Because oral contraceptives are used by tens of millions of healthy women, their safety for short-term and long-term use is an important issue that has been examined in a large number of epidemiologic studies. These studies have become more rigorous and have increased in size and analytic sophistication over the years. Although breast cancer remains the most important safety concern, the bulk of recent data suggests that oral contraceptives have no overall impact on a woman's risk of developing this disease. The results are less clear on the risk of cervical cancer and its precursors because of methodologic problems. However, the newer oral contraceptive formulations no longer appear to be associated with an increased risk of myocardial infarction or stroke.

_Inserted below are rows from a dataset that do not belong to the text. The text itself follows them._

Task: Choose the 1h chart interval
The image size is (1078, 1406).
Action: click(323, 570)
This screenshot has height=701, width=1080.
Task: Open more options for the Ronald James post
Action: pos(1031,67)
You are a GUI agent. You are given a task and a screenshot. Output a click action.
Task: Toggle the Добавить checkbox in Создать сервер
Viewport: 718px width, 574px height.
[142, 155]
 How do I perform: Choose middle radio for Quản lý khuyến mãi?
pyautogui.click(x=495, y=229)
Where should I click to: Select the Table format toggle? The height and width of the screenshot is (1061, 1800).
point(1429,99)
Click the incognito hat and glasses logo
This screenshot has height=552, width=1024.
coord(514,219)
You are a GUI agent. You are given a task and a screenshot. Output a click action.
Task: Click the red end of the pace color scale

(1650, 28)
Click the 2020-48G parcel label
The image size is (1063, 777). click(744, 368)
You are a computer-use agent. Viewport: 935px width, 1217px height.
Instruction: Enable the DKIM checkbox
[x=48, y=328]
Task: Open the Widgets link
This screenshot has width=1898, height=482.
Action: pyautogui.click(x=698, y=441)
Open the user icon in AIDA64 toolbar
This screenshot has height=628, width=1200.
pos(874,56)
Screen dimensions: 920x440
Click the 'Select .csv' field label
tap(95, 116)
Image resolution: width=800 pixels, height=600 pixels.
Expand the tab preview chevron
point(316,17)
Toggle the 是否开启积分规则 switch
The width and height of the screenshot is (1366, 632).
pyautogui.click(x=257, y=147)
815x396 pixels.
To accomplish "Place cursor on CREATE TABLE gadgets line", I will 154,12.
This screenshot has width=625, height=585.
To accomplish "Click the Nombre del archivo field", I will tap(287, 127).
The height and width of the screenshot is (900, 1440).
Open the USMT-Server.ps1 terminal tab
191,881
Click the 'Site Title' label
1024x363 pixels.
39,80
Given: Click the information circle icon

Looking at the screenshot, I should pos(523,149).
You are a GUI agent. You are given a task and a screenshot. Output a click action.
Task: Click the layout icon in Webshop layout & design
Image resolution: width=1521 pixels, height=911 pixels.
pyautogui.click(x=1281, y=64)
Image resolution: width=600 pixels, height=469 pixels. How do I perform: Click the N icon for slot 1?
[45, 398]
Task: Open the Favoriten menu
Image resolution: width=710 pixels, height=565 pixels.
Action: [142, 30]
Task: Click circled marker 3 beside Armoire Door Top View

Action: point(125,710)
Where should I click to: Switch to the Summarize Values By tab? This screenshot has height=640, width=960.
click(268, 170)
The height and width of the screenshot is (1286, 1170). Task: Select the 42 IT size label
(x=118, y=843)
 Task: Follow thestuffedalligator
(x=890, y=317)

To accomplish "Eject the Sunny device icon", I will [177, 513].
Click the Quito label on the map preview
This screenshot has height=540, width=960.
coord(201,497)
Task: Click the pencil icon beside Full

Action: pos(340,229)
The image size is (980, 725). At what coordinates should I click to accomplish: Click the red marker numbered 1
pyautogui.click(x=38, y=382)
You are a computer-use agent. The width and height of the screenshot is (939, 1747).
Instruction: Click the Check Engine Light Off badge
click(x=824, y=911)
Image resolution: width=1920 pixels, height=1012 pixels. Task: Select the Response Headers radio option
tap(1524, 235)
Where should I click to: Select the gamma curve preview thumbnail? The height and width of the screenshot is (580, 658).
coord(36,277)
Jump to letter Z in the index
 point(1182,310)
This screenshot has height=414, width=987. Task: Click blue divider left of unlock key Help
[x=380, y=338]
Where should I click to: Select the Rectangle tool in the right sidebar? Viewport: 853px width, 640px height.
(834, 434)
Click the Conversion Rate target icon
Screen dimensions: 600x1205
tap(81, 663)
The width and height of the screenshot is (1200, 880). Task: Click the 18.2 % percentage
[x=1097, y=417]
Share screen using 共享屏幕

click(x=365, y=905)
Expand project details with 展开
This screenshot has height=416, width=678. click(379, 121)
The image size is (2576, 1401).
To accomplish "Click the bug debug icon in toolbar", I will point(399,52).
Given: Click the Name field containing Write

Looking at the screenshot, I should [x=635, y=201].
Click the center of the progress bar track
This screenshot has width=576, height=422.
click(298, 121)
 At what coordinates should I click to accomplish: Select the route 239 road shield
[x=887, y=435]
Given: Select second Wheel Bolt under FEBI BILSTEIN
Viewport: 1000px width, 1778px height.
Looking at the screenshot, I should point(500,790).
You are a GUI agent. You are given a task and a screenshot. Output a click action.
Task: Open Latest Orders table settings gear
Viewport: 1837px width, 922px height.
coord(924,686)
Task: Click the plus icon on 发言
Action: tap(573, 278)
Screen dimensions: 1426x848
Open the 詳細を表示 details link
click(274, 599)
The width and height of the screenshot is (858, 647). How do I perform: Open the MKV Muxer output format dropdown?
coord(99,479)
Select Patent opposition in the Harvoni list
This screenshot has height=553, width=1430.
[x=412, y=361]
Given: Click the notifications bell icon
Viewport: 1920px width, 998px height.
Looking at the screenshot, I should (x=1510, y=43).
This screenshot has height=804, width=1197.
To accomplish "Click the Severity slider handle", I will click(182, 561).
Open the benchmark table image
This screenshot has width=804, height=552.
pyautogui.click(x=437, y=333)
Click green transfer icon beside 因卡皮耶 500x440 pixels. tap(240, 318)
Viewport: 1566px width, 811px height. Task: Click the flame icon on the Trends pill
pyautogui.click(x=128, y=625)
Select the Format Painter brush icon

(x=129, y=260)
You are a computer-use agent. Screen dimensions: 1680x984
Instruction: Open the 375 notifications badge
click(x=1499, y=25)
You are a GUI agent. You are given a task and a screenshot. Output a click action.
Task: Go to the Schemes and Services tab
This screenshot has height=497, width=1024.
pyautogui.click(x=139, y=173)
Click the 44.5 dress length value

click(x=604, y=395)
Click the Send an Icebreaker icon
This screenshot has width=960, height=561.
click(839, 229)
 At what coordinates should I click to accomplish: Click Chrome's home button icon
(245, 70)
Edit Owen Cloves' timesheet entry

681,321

Studies show that OCs have several benefits besides prevention of pregnancy. They protect against ovarian and endometrial cancer, pelvic inflammatory disease, and ectopic pregnancy. OCs also prevent iron deficiency anemia, primary dysmenorrhea, functional ovarian cysts, and benign breast disease. They may even protect against some benign uterine tumors, osteoporosis, toxic shock syndrome, and rheumatoid arthritis. Despite many concerns, some large studies have not identified an overall effect of OCs on breast cancer, but subgroup analyses showed increased risk in 30-34 year old women and in women with 1 child. A reanalysis of a large US study indicated an increase risk of breast cancer in nulliparous women with increasing use of OCs by young women. Cervical cancer is the leading cancer of women in developing countries which emphasizes the need to examine the link between OC use and cervical cancer. Several studies show an increased risk of cervical cancer. Several studies show an increased risk of cervical cancer in long term OC users. In 1 study, long term use meant 5 years. Yet these studies did not adequately address confounding factors such as smoking and sexual behavior. 3 case control studies in the US and the UK found an increased risk of liver cancer among OC users, yet a large case control study in developing countries did not find a link between OC use and liver cancer. Studies of high dose OCs found considerable increased risks of cardiovascular disease in OC users, but they did not take into account cigarette smoking which indeed increases the risk. Further health practitioners today do a more thorough job of identifying underlying medical problems before prescribing OCs. Moreover estrogen doses have fallen 10 fold since the original OCs. Finally, despite a transient delay, women who take OCs experience a return to fertility at the same rate as those who use other contraceptives.